JOB -
Using the XDM data modeling text below, answer each question briefly.
(a) Which document should be reviewed before reading the guide?
(b) What should be created once the data sources to bring into Platform have been determined?
(c) Which entities does the example diagram highlight?

SOURCE EXCERPT -
────────────────────

Experience Data Model (XDM) is the core framework that standardizes customer experience data by providing common structures and definitions for use in downstream Adobe Experience Platform services. By adhering to XDM standards, all customer experience data can be incorporated into a common representation and used to gain valuable insights from customer actions, define customer audiences, and express customer attributes for personalization purposes.
Since XDM is extremely versatile and customizable by design, it is important to follow best practices for data modeling when designing your schemas. This document covers the key decisions and considerations that you must make when mapping your customer experience data to XDM.
Before reading this guide, review the XDM System overview for a high-level introduction to XDM and its role within Experience Platform.
As this guide focuses exclusively on key considerations regarding schema design, you are strongly recommended to read the basics of schema composition for detailed explanations of the individual schema elements mentioned throughout this guide.
The recommended approach for designing your data model for use in Experience Platform can be summarized as follows:
The steps related to identifying the applicable data sources required to carry out your business use cases vary from organization to organization. While the remainder of sections throughout this document focus on the latter steps of organizing and constructing an ERD after the data sources have been identified, the explanations of the diagram’s various components may inform your decisions as to which of your data sources should be migrated to Platform.
Once you have determined the data sources that you wish to bring into Platform, create a high-level ERD to help guide the process of mapping your data to XDM schemas.
The example below represents a simplified ERD for a company who wants to bring data into Platform. The diagram highlights the essential entities that should be sorted into XDM classes, including customer accounts, hotels, and several common e-commerce events.

────────────────────

DATA SHOWN -
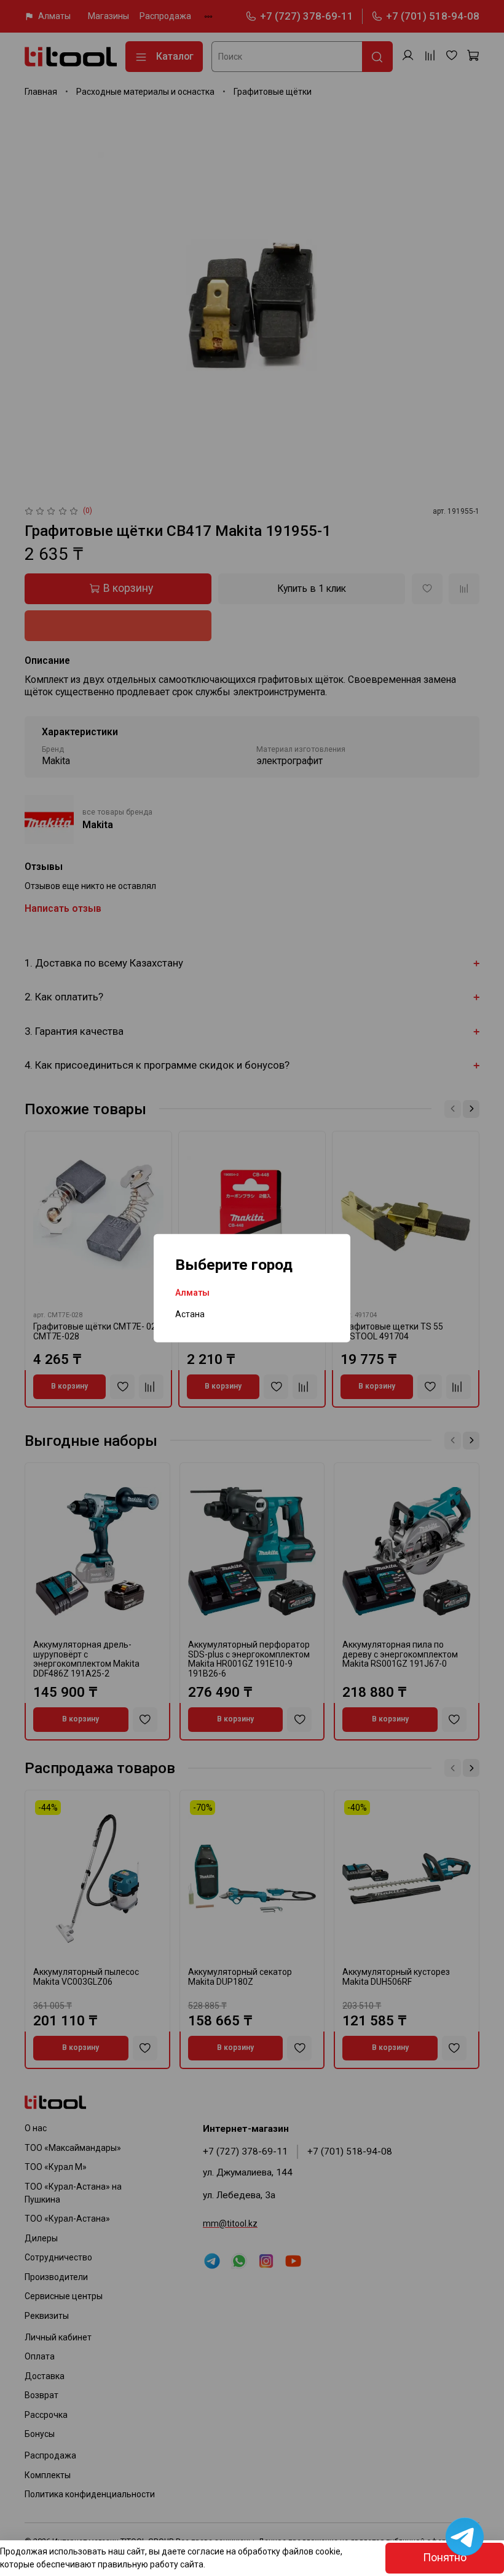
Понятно (445, 2557)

────────────────────

EXERCISE ANSWER -
(a) The XDM System overview.
(b) A high-level ERD, to help guide the process of mapping the data to XDM schemas.
(c) Customer accounts, hotels, and several common e-commerce events.